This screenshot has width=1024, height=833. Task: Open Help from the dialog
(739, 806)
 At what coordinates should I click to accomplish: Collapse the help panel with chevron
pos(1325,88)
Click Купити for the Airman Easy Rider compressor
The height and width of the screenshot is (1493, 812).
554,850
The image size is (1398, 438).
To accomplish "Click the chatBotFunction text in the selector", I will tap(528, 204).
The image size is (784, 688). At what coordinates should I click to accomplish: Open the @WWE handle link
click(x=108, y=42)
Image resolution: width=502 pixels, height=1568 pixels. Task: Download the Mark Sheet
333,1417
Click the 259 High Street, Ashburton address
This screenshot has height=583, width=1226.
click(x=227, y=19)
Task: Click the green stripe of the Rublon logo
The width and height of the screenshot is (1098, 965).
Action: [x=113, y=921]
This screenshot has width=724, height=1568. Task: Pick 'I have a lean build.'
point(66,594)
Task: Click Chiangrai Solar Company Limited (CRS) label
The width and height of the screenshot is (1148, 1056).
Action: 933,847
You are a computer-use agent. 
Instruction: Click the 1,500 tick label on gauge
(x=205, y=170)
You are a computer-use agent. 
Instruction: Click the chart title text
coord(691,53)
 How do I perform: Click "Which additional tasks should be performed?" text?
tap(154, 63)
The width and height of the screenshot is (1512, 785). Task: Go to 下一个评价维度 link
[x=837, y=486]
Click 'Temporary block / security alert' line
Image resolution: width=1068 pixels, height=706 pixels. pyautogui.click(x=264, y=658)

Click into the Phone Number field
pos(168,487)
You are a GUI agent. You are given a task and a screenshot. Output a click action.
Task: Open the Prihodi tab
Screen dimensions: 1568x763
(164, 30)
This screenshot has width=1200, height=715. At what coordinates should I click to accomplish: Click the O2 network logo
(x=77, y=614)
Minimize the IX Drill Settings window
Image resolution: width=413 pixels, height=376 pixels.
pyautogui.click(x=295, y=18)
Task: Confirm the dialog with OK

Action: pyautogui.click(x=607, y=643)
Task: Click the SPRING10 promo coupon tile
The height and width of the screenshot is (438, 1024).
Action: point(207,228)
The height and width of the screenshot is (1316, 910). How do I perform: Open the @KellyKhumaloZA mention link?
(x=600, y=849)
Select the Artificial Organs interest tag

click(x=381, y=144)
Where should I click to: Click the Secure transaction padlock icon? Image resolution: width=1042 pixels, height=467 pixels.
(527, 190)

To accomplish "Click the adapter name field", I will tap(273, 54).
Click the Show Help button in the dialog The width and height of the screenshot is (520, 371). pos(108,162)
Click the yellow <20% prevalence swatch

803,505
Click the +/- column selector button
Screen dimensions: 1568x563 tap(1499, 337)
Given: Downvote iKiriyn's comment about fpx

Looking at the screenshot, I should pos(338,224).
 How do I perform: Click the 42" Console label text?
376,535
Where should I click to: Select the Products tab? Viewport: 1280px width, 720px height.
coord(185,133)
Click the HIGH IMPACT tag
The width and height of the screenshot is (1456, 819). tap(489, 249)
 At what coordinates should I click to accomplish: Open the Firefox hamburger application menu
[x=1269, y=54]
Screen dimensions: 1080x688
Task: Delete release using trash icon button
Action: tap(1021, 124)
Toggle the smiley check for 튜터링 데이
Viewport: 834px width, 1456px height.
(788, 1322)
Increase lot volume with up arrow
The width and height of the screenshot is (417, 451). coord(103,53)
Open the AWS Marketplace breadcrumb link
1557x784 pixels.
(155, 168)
■ ■ ■ ■
> [Task to carry out]: The expected result is every record above, duplicated exactly.

> [Exercise answer]:
This screenshot has width=1024, height=833. Task: Open Help from the dialog
(739, 806)
 At what coordinates should I click to accomplish: Collapse the help panel with chevron
pos(1325,88)
Click Купити for the Airman Easy Rider compressor
The height and width of the screenshot is (1493, 812).
554,850
The image size is (1398, 438).
To accomplish "Click the chatBotFunction text in the selector", I will tap(528, 204).
The image size is (784, 688). At what coordinates should I click to accomplish: Open the @WWE handle link
click(x=108, y=42)
Image resolution: width=502 pixels, height=1568 pixels. Task: Download the Mark Sheet
333,1417
Click the 259 High Street, Ashburton address
This screenshot has height=583, width=1226.
click(x=227, y=19)
Task: Click the green stripe of the Rublon logo
The width and height of the screenshot is (1098, 965).
Action: [x=113, y=921]
This screenshot has width=724, height=1568. Task: Pick 'I have a lean build.'
point(66,594)
Task: Click Chiangrai Solar Company Limited (CRS) label
The width and height of the screenshot is (1148, 1056).
Action: 933,847
You are a computer-use agent. 
Instruction: Click the 1,500 tick label on gauge
(x=205, y=170)
You are a computer-use agent. 
Instruction: Click the chart title text
coord(691,53)
 How do I perform: Click "Which additional tasks should be performed?" text?
tap(154, 63)
The width and height of the screenshot is (1512, 785). Task: Go to 下一个评价维度 link
[x=837, y=486]
Click 'Temporary block / security alert' line
Image resolution: width=1068 pixels, height=706 pixels. pyautogui.click(x=264, y=658)

Click into the Phone Number field
pos(168,487)
You are a GUI agent. You are given a task and a screenshot. Output a click action.
Task: Open the Prihodi tab
Screen dimensions: 1568x763
(164, 30)
This screenshot has width=1200, height=715. At what coordinates should I click to accomplish: Click the O2 network logo
(x=77, y=614)
Minimize the IX Drill Settings window
Image resolution: width=413 pixels, height=376 pixels.
pyautogui.click(x=295, y=18)
Task: Confirm the dialog with OK

Action: pyautogui.click(x=607, y=643)
Task: Click the SPRING10 promo coupon tile
The height and width of the screenshot is (438, 1024).
Action: point(207,228)
The height and width of the screenshot is (1316, 910). How do I perform: Open the @KellyKhumaloZA mention link?
(x=600, y=849)
Select the Artificial Organs interest tag

click(x=381, y=144)
Where should I click to: Click the Secure transaction padlock icon? Image resolution: width=1042 pixels, height=467 pixels.
(527, 190)

To accomplish "Click the adapter name field", I will tap(273, 54).
Click the Show Help button in the dialog The width and height of the screenshot is (520, 371). pos(108,162)
Click the yellow <20% prevalence swatch

803,505
Click the +/- column selector button
Screen dimensions: 1568x563 tap(1499, 337)
Given: Downvote iKiriyn's comment about fpx

Looking at the screenshot, I should pos(338,224).
 How do I perform: Click the 42" Console label text?
376,535
Where should I click to: Select the Products tab? Viewport: 1280px width, 720px height.
coord(185,133)
Click the HIGH IMPACT tag
The width and height of the screenshot is (1456, 819). tap(489, 249)
 At what coordinates should I click to accomplish: Open the Firefox hamburger application menu
[x=1269, y=54]
Screen dimensions: 1080x688
Task: Delete release using trash icon button
Action: tap(1021, 124)
Toggle the smiley check for 튜터링 데이
Viewport: 834px width, 1456px height.
(788, 1322)
Increase lot volume with up arrow
The width and height of the screenshot is (417, 451). coord(103,53)
Open the AWS Marketplace breadcrumb link
1557x784 pixels.
(155, 168)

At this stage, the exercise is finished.